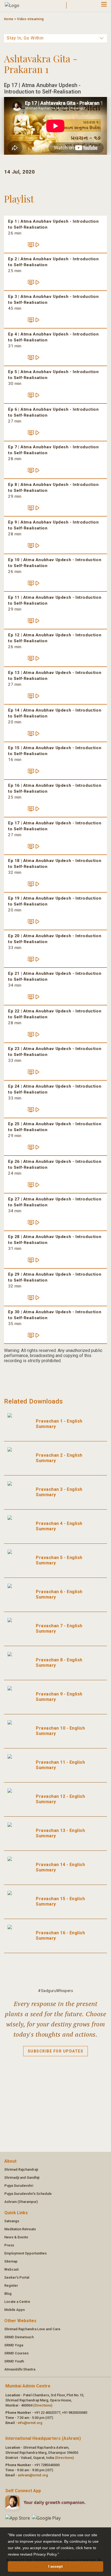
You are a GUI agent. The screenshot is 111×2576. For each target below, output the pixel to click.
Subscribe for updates (56, 2051)
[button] (61, 2555)
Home (8, 19)
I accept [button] (55, 2566)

######

WHAT IS EXPECTED>
Apart from the pictures, every line above must be printed exactly.

RESPONSE TO THIS TASK>
You are a GUI agent. The screenshot is 111×2576. For each target below, output the pixel to click.
Subscribe for updates (56, 2051)
[button] (61, 2555)
Home (8, 19)
I accept [button] (55, 2566)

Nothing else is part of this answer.